**Goal**
Reproduce every line of the records below verbatim, leaving out the pictures.

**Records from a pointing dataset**
........

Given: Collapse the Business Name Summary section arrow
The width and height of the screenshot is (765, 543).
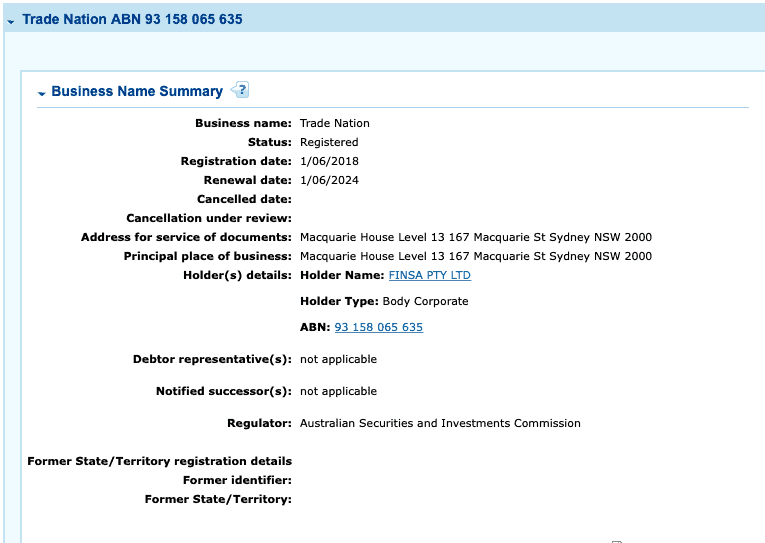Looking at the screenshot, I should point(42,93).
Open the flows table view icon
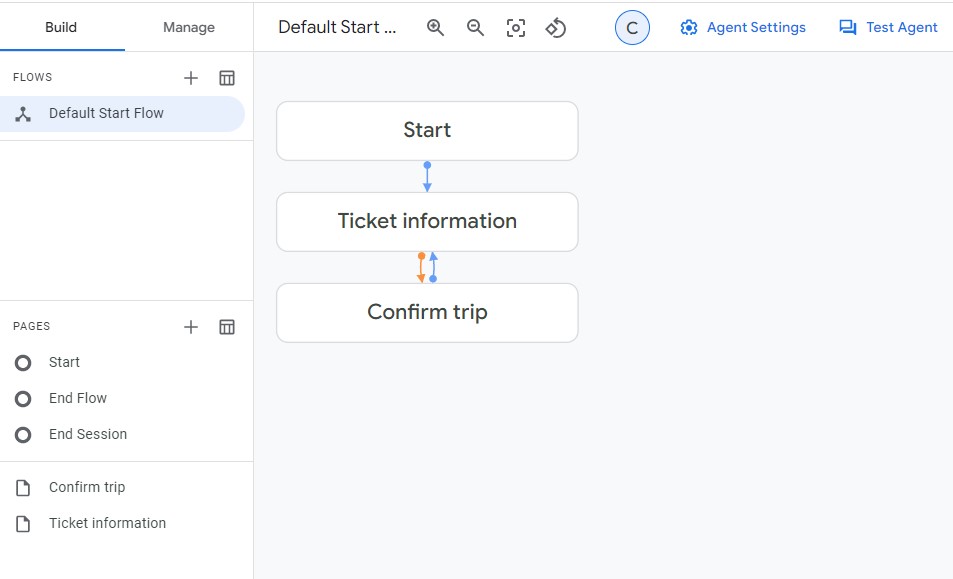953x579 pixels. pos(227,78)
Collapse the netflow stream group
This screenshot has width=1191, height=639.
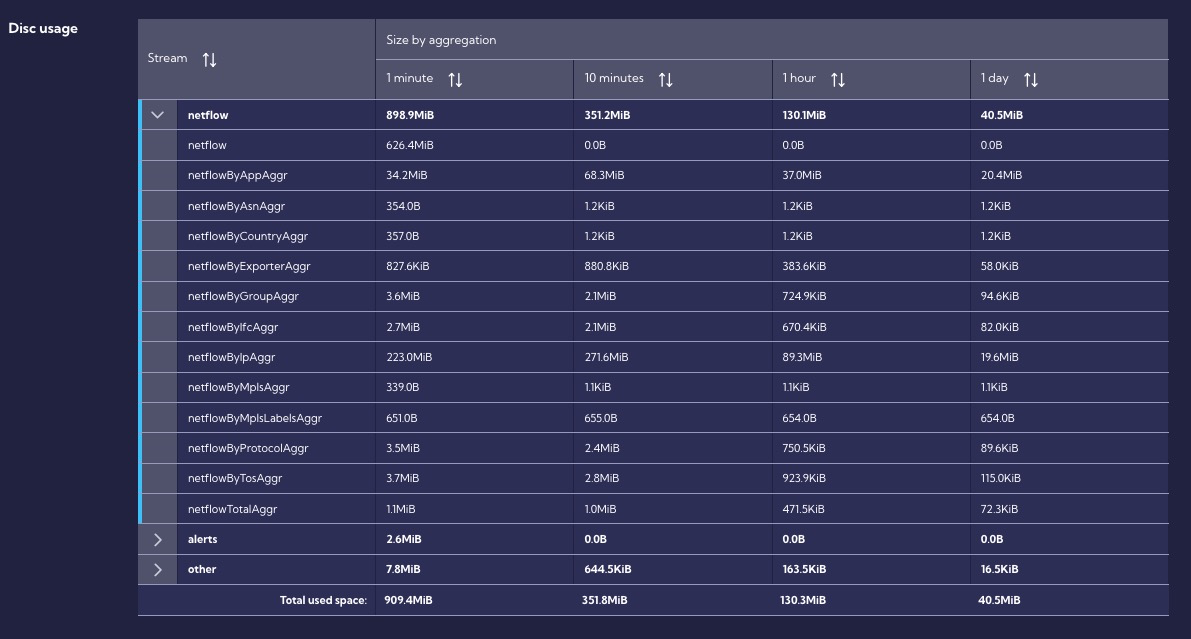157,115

........

**Solution below**
Given: Collapse the Business Name Summary section arrow
The width and height of the screenshot is (765, 543).
Looking at the screenshot, I should point(42,93).
Open the flows table view icon
953x579 pixels. pos(227,78)
Collapse the netflow stream group
This screenshot has width=1191, height=639.
157,115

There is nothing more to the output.